_Seitenauszug_.
• • •
Einen Athlon XP habe ich noch liegen für SC1 Stage 7, weiß nur nicht ob der noch läuft. Muss ich gucken. SC3 Stage # 3 Teste ich dann auch gleich mit. 

Einen Kabini Test werde ich noch machen, habe die Hardware dazu nur gerade nicht hier. Wenn der nicht so will wie ich, nächsten Monat neues Board vielleicht. 

Zu dem SC1 Stage # 3 habe ich mal eine Frage. Muss das eine CPU sein mit nur einem Kern oder kann es auch ein Quad sein mit abgeschalteten kernen?


----------



## Lubke (18. Juni 2014)

@roman: immerhin has du classicplatforms.com mit der gleichen cpu geschlagen und liegst auf platz 1. was will man mehr?
• • •
_Rohdaten_.
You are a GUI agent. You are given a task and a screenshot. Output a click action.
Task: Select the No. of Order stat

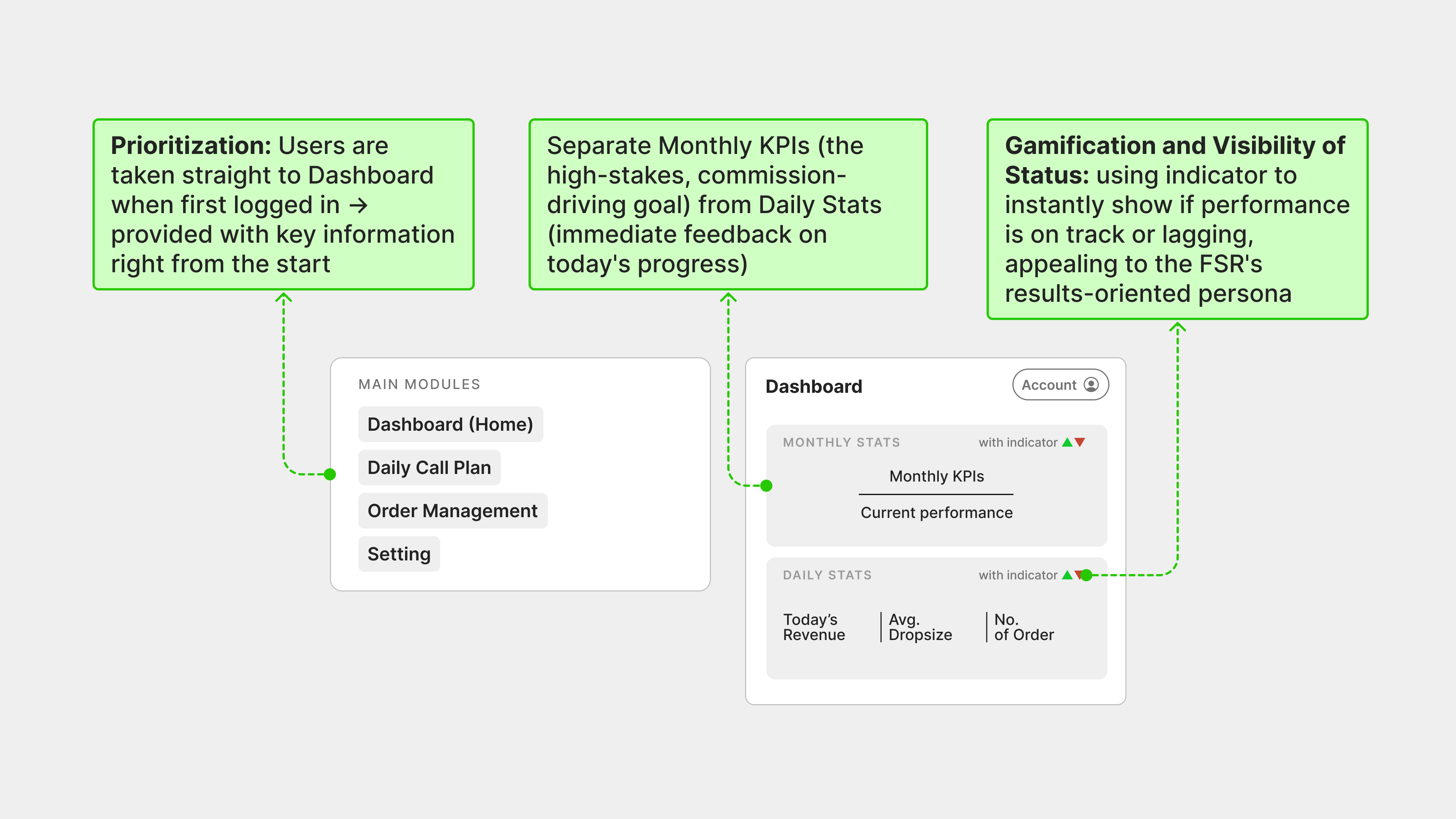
• • •
_Folgendes bearbeiten_.
(1) Welchen Prozessor hat der Verfasser laut dem Forenauszug zu den CPU-Tests für SC1 Stage 7 noch liegen?
(2) Knüpfe an das Ende des Forenauszugs zu den CPU-Tests an und schreibe ihn weiter.

_Erwartete Antworten_.
(1) Einen Athlon XP.

(2)
@Jan565: das muss ne echte singelcore cpu sein. kannste auch deinen athlon xp für nehmen  aber der hat nich wirklich ne chance da fürchte ich


----------



## der8auer (18. Juni 2014)

Wäre top 

SC1 Stage 3 muss eine single core CPU sein. Kerne abschalten zählt nicht.


----------



## der8auer (20. Juni 2014)

Raspberry Pi ist auch erledigt: der8auer`s HWBOT Prime score: 717.36 pps with a Broadcom BCM2835

Damit sind wir jetzt auf Platz 4 mit 484 Punkten 

edit:

S3 GPU Stage ist auch abgedeckt: http://hwbot.org/competition/team_cup_2014_sc2/stage/1436_s3_3dmark03/


----------



## Ü50 (21. Juni 2014)

Ich bin gerade an SC2 -8 dran.


----------



## der8auer (21. Juni 2014)

Sehr gut  Dann haben wir bald die ganzen Exoten abgedeckt.


----------



## Ü50 (21. Juni 2014)

Vorerst Platz drei.
Ich muss dringend einen V Mod auf mein ASRock.


----------



## Nachtelf (22. Juni 2014)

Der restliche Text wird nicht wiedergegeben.